Wir laden Frau Ministerin Schröder ein nach Sachsen zu kommen und sich Regionen anzuschauen, in denen die NPD seit mehreren Jahren zweistellige Wahlergebnisses erringen kann, wie in der Sächsischen Schweiz; Regionen, in denen Neonazis tagtäglich Gewalt gegen die ausüben, die nicht in ihr Weltbild passen, wie in Limbach-Oberfrohna oder Colditz. Diese Initiativen, die sich hier durch prekär finanzierte Projektarbeit für Demokratie und Menschenrechte aufopfern, diese Enagierten, die nicht selten Bedrohungen bis in die Privatsphäre ertragen müssen, unter einen Generalverdacht zu stellen, weisen wir aufs Schärfste zurück. Ebenso wie den Extremismusbegriff. Dieser ist wissenschaftlich höchst umstritten, kategorisiert er doch politische Bewegungen anhand von Strukturmerkmalen und nicht hinsichtlich ihrer inhaltlichen Zielsetzungen. Zudem delegiert er das Problem menschenverachtender Einstellungen an so genannte extremistische Ränder der Gesellschaft und blendet aus, dass Diskriminierungsdenken gesamtgesellschaftlich weit verbreitet ist. Die jüngst erschienene Studie der Friedrich-Ebert-Stiftung „Die Mitte in der Krise. Rechtsextreme Einstellungen in Deutschland 2010“ (Brähler/ Decker 2010) belegt dies mit erschreckenden Zahlen. Demnach sind 35 Prozent der Ostdeutschen ausländerfeindlich eingestellt und auch antisemitische, autoritäre und geschichtsrevisionistische Einstellungen nehmen zu.
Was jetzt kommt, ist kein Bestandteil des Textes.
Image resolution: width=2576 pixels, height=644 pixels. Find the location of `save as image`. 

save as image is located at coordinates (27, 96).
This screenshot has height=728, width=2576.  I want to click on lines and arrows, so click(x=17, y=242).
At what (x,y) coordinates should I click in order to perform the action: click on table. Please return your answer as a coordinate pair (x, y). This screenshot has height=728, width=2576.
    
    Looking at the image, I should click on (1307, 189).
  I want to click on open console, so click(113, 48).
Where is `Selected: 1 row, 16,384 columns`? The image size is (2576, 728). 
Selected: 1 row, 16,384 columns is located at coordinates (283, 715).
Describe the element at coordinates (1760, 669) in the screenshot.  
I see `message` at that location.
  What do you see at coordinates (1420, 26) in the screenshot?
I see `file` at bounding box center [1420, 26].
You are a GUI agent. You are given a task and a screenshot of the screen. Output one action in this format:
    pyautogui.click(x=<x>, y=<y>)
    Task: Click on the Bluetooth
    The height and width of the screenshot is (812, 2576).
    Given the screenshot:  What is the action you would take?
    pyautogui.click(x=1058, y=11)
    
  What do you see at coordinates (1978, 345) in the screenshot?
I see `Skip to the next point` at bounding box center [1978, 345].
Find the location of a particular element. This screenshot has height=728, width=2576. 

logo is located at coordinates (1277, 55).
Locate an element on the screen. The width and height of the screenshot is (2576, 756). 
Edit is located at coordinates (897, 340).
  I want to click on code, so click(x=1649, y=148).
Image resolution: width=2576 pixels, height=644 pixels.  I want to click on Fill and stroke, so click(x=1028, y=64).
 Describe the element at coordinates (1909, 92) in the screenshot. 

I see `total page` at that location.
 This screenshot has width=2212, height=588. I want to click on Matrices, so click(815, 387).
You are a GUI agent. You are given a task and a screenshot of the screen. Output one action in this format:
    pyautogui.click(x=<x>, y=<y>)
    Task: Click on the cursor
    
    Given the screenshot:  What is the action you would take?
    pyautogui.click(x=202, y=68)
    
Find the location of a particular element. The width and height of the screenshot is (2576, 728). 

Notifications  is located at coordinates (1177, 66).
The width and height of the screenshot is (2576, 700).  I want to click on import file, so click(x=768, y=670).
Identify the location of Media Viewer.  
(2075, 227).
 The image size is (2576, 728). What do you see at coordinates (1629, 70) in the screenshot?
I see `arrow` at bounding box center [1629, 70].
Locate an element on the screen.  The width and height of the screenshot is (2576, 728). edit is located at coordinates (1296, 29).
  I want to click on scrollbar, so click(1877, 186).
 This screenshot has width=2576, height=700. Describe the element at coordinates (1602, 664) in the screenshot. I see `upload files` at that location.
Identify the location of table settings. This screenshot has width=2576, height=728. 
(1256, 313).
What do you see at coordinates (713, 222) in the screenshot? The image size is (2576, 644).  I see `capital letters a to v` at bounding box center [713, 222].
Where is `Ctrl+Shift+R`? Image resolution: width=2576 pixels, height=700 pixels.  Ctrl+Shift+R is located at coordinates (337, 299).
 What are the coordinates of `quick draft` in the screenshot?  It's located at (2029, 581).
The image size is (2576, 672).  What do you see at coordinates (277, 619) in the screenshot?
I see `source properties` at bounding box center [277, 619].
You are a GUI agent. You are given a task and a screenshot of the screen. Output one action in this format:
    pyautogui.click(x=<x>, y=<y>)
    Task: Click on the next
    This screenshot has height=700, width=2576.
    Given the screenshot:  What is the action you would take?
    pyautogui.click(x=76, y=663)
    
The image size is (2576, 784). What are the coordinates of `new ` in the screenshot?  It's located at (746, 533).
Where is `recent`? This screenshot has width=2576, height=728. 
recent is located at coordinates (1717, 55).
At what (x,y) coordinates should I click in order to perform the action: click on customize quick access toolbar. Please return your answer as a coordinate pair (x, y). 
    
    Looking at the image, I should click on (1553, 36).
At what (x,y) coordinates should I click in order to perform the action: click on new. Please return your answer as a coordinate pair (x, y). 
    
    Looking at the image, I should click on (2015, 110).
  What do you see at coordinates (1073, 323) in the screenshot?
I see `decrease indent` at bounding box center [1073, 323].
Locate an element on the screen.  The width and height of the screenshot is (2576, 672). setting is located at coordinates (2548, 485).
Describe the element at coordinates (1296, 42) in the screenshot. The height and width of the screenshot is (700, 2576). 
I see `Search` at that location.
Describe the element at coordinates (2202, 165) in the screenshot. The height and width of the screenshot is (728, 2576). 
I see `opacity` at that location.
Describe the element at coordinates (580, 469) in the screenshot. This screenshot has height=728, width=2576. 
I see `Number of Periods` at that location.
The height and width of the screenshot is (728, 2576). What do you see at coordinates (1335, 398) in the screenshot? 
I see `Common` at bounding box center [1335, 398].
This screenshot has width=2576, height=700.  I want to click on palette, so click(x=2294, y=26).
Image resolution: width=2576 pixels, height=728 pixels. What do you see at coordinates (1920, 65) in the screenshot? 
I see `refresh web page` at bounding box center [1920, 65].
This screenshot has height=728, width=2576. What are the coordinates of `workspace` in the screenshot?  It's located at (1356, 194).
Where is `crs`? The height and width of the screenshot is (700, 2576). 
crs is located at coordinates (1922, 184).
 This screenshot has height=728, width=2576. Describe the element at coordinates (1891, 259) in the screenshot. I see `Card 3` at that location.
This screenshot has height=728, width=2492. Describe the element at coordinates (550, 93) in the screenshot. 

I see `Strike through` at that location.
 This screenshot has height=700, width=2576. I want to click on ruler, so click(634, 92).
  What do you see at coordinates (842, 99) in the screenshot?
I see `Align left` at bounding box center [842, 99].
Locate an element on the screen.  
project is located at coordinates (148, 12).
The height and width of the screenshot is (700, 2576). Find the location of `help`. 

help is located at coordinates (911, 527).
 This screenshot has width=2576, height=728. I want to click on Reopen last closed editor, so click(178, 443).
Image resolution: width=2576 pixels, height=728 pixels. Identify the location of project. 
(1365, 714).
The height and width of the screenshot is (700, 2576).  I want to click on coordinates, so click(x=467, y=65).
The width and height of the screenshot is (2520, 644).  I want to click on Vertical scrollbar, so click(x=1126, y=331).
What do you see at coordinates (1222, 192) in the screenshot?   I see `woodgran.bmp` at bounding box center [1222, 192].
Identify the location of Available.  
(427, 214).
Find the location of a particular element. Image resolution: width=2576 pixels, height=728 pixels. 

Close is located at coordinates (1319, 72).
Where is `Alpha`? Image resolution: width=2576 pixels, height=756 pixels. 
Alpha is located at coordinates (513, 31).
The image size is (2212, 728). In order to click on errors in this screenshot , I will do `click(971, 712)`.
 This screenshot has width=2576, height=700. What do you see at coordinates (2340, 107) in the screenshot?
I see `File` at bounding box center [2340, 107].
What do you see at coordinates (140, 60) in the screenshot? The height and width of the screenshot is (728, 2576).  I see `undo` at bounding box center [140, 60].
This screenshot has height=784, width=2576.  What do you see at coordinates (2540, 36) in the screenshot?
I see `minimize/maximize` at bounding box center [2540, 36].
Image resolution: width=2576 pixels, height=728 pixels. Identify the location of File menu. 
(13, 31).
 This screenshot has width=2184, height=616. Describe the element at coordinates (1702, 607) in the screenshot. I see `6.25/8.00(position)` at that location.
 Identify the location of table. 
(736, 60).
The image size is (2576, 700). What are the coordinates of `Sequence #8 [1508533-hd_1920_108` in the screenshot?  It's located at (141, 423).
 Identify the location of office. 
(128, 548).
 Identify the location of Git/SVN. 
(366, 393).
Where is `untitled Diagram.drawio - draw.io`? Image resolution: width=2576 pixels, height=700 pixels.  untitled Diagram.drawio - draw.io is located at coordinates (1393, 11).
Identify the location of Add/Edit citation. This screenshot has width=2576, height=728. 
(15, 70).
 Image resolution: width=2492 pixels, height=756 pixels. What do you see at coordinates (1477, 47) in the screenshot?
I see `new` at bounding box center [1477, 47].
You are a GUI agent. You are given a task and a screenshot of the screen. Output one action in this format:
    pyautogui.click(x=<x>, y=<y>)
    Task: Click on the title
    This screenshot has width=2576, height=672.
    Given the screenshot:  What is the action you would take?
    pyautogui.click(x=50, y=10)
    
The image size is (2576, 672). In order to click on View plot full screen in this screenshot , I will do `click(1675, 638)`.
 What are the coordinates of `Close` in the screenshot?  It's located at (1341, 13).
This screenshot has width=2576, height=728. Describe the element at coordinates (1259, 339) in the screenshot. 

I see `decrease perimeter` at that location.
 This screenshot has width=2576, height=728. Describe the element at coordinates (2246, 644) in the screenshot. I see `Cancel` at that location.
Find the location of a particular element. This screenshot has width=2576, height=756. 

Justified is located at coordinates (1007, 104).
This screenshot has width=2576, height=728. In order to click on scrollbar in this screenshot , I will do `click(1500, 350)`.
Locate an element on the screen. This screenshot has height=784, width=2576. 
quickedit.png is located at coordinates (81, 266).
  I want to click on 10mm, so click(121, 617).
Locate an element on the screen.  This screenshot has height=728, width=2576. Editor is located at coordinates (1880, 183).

Wir fordern, die so genannte „Extremismusprüfung“ zurückzunehmen. Darüber hinaus fordern wird die finanzielle Aufstockung der Förderprogramme für Demokratie und Vielfalt sowie die Verstetigung der Finanzierung von Projekten, die sich bewährt haben.“
Erklärung vom Alternativen Kultur- und Bildungszentrum Sächsische Schweiz zur Ablehnung des Demokratiepreises (9.11.2010, http://ablehnung.blogsport.de)Liebe Nominierte, werte Gäste, sehr geehrte Jury-Mitglieder,
heute wird hier der Sächsische Demokratiepreis 2010 verliehen. Wir sind Mitglieder und Unterstützer_innen des AKuBiZ e.V., eines Pirnaer Vereins, der für den Preis nominiert ist. Wir werden heute keinen der Preise annehmen und möchten erklären, warum wir uns dafür entschieden haben.
Vor wenigen Tagen forderten die Initiator_innen alle Nominierten auf, eine „antiextremistische“ Grundsatzerklärung(1) zu unterschreiben, deren Inhalt zweifelhaft und kritikwürdig ist. Wir haben dies, wie alle Anderen getan, sehen uns nun aber in der Verantwortung davon zurück zu treten und Stellung zu beziehen.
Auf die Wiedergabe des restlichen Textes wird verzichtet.